Batch Normalization

Overview

A primitive to perform batch normalization. More…

// structs

struct dnnl::batch_normalization_backward;
struct dnnl::batch_normalization_forward;
struct dnnl_batch_normalization_desc_t;

// global functions

dnnl_status_t DNNL_API dnnl_batch_normalization_forward_desc_init(
    dnnl_batch_normalization_desc_t* bnrm_desc,
    dnnl_prop_kind_t prop_kind,
    const dnnl_memory_desc_t* data_desc,
    float epsilon,
    unsigned flags
    );

dnnl_status_t DNNL_API dnnl_batch_normalization_backward_desc_init(
    dnnl_batch_normalization_desc_t* bnrm_desc,
    dnnl_prop_kind_t prop_kind,
    const dnnl_memory_desc_t* diff_data_desc,
    const dnnl_memory_desc_t* data_desc,
    float epsilon,
    unsigned flags
    );

Detailed Documentation

A primitive to perform batch normalization.

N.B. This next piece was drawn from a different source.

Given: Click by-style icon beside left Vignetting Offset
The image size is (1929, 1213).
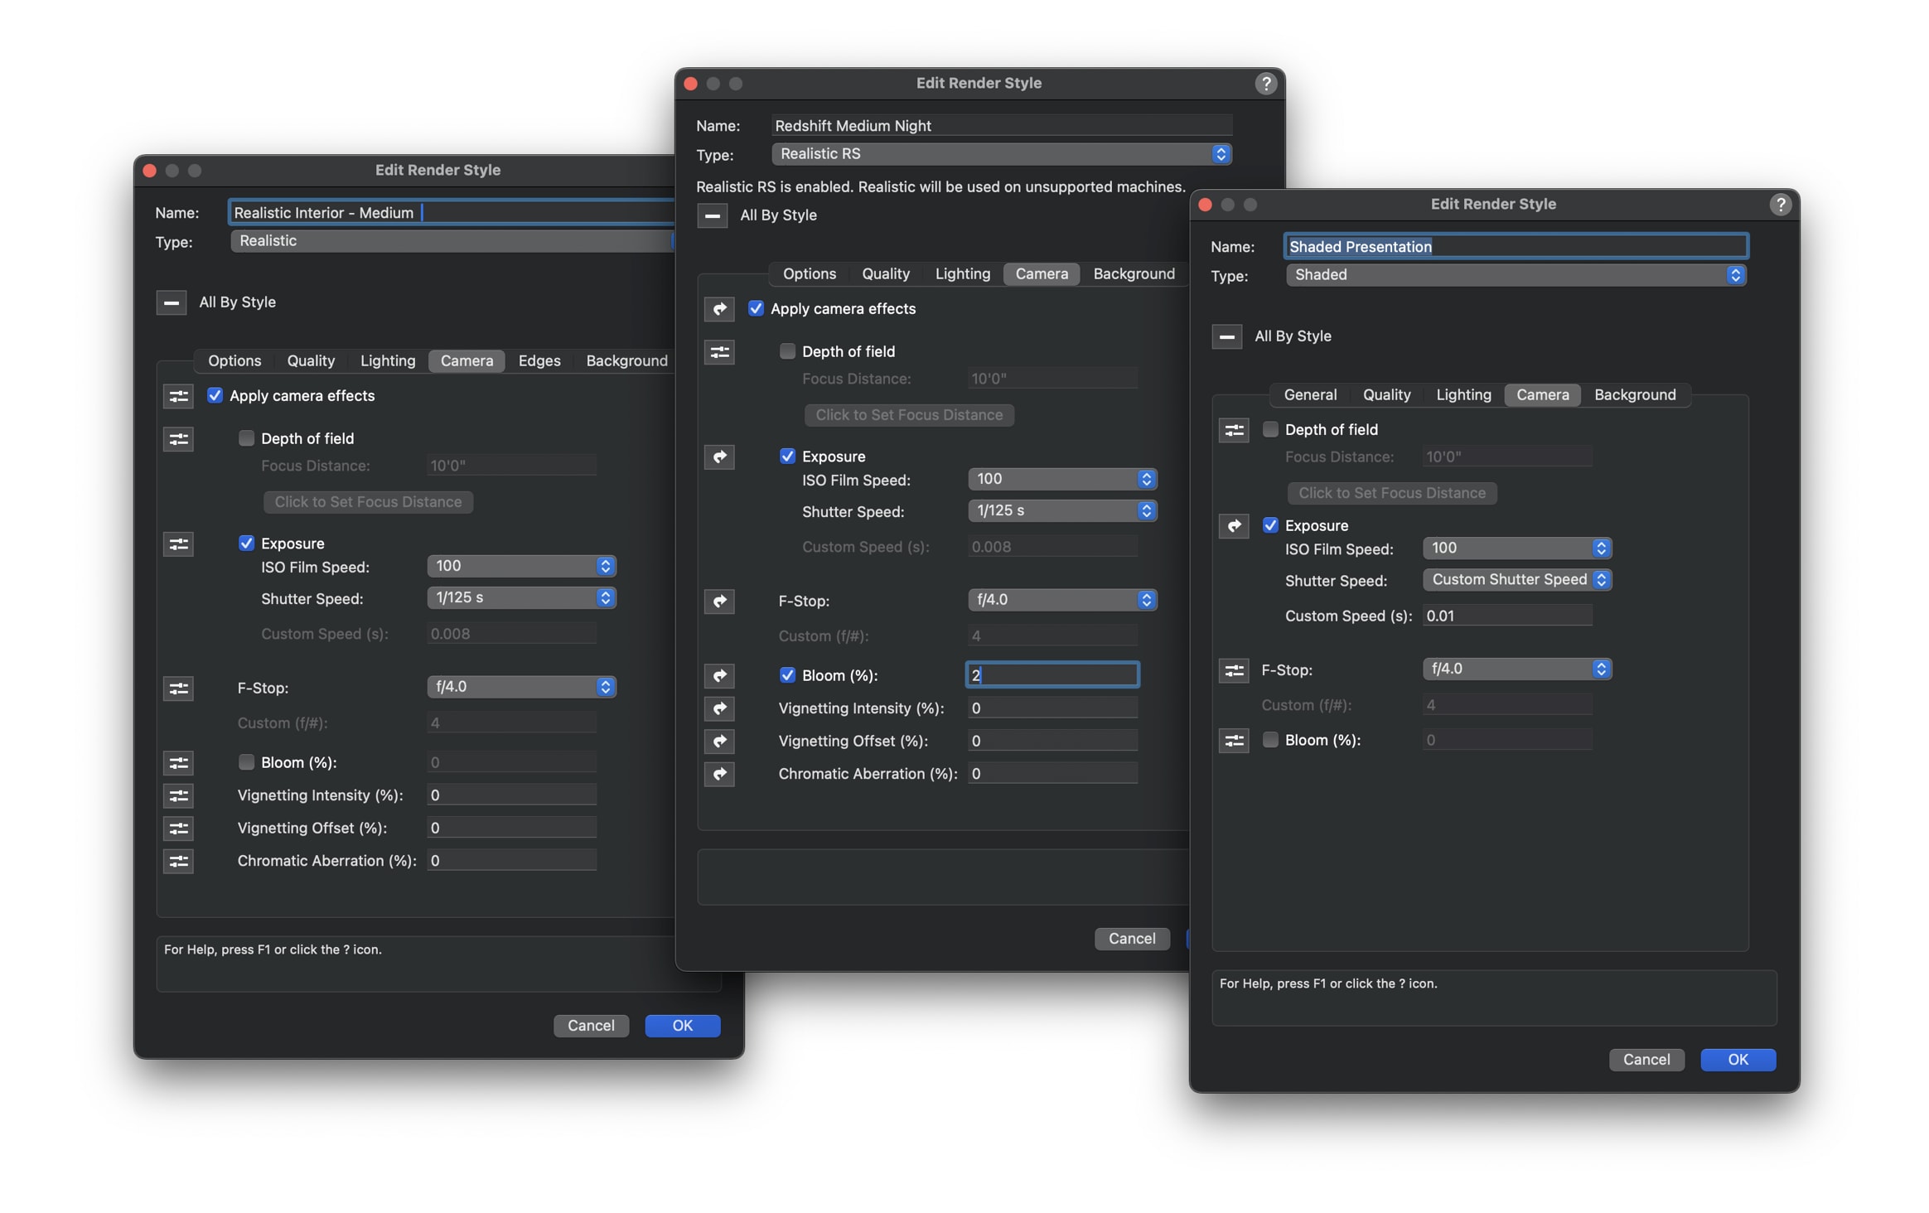Looking at the screenshot, I should click(x=178, y=829).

Both forward and backward propagation primitives support in-place operation; that is, src and dst can refer to the same memory for forward propagation, and diff_dst and diff_src can refer to the same memory for backward propagation.

The batch normalization primitives computations can be controlled by specifying different dnnl::normalization_flags values. For example, batch normalization can compute the mean and variance on its own or take them as inputs. It can either perform scaling and shifting using gamma and beta parameters or not. Optionally, it can also perform a fused ReLU, which in case of training would also require a workspace.

See also:

Batch Normalization in developer guide

Global Functions

dnnl_status_t DNNL_API dnnl_batch_normalization_forward_desc_init(
    dnnl_batch_normalization_desc_t* bnrm_desc,
    dnnl_prop_kind_t prop_kind,
    const dnnl_memory_desc_t* data_desc,
    float epsilon,
    unsigned flags
    )

Initializes a descriptor for a batch normalization forward propagation primitive.

Note

In-place operation is supported: the dst can refer to the same memory as the src.

Parameters:

bnrm_desc

Output descriptor for batch normalization primitive.

prop_kind

Propagation kind. Possible values are dnnl_forward_training and dnnl_forward_inference.

data_desc

Source and destination memory descriptor.

epsilon

Batch normalization epsilon parameter.

flags

Batch normalization flags (dnnl_normalization_flags_t).

Returns:

dnnl_success on success and a status describing the error otherwise.

dnnl_status_t DNNL_API dnnl_batch_normalization_backward_desc_init(
    dnnl_batch_normalization_desc_t* bnrm_desc,
    dnnl_prop_kind_t prop_kind,
    const dnnl_memory_desc_t* diff_data_desc,
    const dnnl_memory_desc_t* data_desc,
    float epsilon,
    unsigned flags
    )

Initializes a descriptor for a batch normalization backward propagation primitive.

Note

In-place operation is supported: the diff_dst can refer to the same memory as the diff_src.

Parameters:

bnrm_desc

Output descriptor for batch normalization primitive.

prop_kind

Propagation kind. Possible values are dnnl_backward_data and dnnl_backward (diffs for all parameters are computed in this case).

diff_data_desc

Diff source and diff destination memory descriptor.

data_desc

Source memory descriptor.

epsilon

Batch normalization epsilon parameter.

flags

Batch normalization flags (dnnl_normalization_flags_t).

Returns:

dnnl_success on success and a status describing the error otherwise.